[Haskell-cafe] Re: Code and Perf. Data for Prime Finders (was: Genuine Eratosthenes sieve)

Mon Jul 23 19:44:32 EDT 2007

Dave Bayer wrote:
> Here is another prime sieve.

It's great to know people are still having fun with this stuff...   
I've added your implementation to the zipfile available at

    http://www.cs.hmc.edu/~oneill/code/haskell-primes.zip

(FWIW, I added specializations for Int and Integer and also  
primesToNth and primesToLimit).

> It is about half the length of the fastest contributed code  
> (ONeillPrimes)

I think you must be comparing it against an older version of my code  
(the zip file above now contains the most up to date version).  That  
older version actually contained two slightly different copies of the  
algorithm.  The more recent version doesn't.

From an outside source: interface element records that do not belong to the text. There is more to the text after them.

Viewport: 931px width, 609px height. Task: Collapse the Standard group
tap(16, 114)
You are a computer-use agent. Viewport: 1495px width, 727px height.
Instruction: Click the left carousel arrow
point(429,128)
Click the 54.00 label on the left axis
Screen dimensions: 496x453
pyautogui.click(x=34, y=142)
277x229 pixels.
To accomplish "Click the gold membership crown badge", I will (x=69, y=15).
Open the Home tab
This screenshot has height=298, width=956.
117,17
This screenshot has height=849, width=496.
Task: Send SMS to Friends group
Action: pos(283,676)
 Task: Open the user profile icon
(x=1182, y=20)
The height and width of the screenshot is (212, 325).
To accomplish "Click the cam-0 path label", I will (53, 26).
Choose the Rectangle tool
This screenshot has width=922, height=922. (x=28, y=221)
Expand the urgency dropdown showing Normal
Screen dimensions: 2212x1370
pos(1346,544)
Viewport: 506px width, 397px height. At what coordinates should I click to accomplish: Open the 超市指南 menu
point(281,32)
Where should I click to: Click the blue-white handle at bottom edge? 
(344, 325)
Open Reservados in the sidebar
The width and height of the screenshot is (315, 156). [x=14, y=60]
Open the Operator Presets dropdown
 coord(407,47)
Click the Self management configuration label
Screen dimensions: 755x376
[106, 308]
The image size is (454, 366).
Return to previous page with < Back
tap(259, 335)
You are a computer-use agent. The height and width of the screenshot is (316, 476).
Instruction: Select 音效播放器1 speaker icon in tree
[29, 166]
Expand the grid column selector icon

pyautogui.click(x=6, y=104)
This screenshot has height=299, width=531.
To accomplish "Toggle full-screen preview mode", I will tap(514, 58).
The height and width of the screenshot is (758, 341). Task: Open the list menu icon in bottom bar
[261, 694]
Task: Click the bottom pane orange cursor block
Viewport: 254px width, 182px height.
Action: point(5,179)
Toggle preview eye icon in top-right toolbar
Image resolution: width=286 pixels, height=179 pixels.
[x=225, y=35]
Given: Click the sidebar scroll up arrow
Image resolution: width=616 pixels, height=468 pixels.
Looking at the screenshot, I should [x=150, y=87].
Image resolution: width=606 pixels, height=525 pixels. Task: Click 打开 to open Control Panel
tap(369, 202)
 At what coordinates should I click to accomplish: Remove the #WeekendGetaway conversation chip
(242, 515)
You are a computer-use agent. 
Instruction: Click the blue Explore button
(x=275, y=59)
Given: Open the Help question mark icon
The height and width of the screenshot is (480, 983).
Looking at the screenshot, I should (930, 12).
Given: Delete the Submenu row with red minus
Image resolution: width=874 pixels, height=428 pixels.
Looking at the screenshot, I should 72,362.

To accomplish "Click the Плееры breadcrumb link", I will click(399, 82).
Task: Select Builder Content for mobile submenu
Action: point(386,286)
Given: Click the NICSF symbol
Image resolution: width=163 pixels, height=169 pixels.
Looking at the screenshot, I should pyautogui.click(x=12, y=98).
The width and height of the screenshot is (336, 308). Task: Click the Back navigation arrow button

FWIW, here are the statistics I see for lines of code (ignoring  
comments, blank lines, and compiler directives):

ONeillPrimes: 91 lines, 750 words, 4111 chars, 75628 bytes in .o file
BayerPrimes:  72 lines, 604 words, 2649 chars, 74420 bytes in .o file

So, I'd say the difference is at best 25% in source size and 2% in  
final binary size.

But in reality, a big chunk of my code is a general purpose heap/ 
priority-queue implementation.  If priority queue operations were  
provided as a standard part of Haskell in the same way that lists and  
BSTs are, the statistics would be:

ONeillPrimes: 47 lines, 331 words, 2039 chars

> and nearly as fast

Your results are great!  It actually beats early versions of my  
method, before I made a couple of tweaks to improve performance.

But for the current version of my code, there is still a bit of a  
performance gap between our two methods.  Here are the stats I get  
(ghc -O3, 2.4GHz x86):

                 1*10^6 | 2*10^6 | 3*10^6 | 4*10^6 | 5*10^6 | 6*10^6
                 -------+--------+--------+--------+--------+---------
   ONeillPrimes    1.36 |   3.08 |   4.98 |   6.98 |   9.05 |  11.21
   ONeillPrimes*   1.35 |   3.07 |   4.94 |   6.93 |   8.99 |  11.14
   BayerPrimes     2.18 |   4.49 |   8.99 |  11.18 |  16.60 |  25.77

The "*" version is one that uses ``calcPrimes()'' rather than  
``primes'' to provide its list of primes, and thereby avoids needless  
remembering of the whole list of primes and all the memory that entails.

>  until it blows up on garbage collection:

I think that is the biggest issue with many of the other prime  
generators.  At a glance (just looking at RSS with Unix's top  
command), your space usage seems like its about double mine.  And  
when I use ``calcPrimes()'' rather than ``primes'' I barely need any  
space at all (O(sqrt(N)) at the point where I've calculated N  
primes.  The difference there is striking -- a couple of MB vs hundreds.

Anyway, fun stuff...

     Melissa.